Kania mengeluarkan kertas pink kecil dari kantungnya, mensejajarkan dengan kalung, tulisan tangan tentangnya. Namanya, pekerjaan, dan hal-hal yang baru dia ceritakan pada Kania beberapa menit lalu. "Saya nulis itu tadi malam. Semua sama dengan yang kamu bilang, itu juga alasan saya histeris waktu kita bertemu pertama kali. Kamu—"

Barry berdiri, mencoba tersenyum meski datar. "Lebih baik kita latihan. Semakin cepat—"

"Barry, kamu tahu tentang kalung ini. Kamu—"

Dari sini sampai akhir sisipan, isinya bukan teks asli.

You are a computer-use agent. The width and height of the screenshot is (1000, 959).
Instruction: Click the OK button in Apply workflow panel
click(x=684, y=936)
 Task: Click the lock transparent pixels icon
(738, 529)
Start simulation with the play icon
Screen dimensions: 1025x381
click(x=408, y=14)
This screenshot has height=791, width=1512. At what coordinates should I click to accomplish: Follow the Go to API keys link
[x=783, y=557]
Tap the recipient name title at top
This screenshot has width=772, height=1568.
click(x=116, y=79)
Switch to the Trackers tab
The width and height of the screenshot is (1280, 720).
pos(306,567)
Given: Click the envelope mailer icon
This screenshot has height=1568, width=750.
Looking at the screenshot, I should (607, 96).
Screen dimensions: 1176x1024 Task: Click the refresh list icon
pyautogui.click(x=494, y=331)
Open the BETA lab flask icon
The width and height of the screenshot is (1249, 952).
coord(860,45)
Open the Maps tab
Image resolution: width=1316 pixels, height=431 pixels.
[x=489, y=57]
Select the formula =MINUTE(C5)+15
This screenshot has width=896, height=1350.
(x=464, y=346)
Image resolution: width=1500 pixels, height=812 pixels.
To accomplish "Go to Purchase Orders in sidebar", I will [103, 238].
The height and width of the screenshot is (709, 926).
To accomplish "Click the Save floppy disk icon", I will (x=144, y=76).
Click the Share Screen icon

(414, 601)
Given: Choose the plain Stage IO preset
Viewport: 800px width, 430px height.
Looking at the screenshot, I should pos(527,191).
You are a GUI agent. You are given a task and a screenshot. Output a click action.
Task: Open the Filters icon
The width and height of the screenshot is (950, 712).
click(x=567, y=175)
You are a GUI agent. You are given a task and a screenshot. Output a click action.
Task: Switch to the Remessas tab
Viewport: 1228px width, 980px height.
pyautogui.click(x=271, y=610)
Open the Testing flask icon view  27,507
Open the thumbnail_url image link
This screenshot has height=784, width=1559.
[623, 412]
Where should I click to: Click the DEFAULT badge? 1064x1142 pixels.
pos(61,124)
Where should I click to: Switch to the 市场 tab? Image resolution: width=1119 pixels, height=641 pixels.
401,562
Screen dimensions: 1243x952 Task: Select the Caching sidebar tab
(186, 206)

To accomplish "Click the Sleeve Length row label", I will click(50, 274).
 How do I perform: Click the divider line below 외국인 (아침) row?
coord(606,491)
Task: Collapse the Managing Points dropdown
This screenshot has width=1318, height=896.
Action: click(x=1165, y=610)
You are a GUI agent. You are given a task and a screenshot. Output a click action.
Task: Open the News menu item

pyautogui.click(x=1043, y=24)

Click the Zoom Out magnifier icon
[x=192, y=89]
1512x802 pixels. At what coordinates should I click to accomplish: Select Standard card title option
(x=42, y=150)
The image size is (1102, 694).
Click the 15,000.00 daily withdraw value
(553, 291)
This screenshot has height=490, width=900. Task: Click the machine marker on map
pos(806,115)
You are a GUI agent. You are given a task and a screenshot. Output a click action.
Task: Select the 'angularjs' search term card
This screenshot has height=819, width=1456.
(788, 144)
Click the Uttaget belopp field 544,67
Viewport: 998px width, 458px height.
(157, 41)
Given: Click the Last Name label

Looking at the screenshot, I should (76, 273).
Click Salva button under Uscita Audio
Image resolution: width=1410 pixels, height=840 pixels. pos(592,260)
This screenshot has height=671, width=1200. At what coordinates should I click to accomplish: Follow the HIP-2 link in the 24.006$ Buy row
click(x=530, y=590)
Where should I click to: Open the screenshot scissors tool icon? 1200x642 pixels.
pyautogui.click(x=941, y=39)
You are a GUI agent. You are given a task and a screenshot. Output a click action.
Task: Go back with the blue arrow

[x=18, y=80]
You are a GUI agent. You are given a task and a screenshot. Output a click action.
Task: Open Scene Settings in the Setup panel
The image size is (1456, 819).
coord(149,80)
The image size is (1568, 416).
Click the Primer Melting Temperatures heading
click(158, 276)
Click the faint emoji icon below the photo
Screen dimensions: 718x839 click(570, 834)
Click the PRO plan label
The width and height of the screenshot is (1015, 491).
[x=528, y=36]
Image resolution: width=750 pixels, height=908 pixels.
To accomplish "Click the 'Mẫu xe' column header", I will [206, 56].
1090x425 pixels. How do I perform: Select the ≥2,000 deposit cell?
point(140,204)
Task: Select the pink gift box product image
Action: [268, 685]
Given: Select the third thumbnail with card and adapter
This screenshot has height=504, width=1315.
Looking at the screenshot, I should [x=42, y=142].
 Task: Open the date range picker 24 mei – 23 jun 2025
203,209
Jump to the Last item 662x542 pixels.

"Saya nggak tahu apa-apa, Mbak!"

"Jangan bohong!" Kania menangkap cepat pergelangan tangannya, dan air mata Kania lolos sama cepatnya. Barry tahu Kania berusaha menahan tangisan itu, tetapi sepertinya gagal. "Ini apa, Barry? Kalung ini apa?"

"Saya nggak tahu Mbak itu apa, yang saya tahu benda itu menghancurkan keluarga saya sampai ke dasar."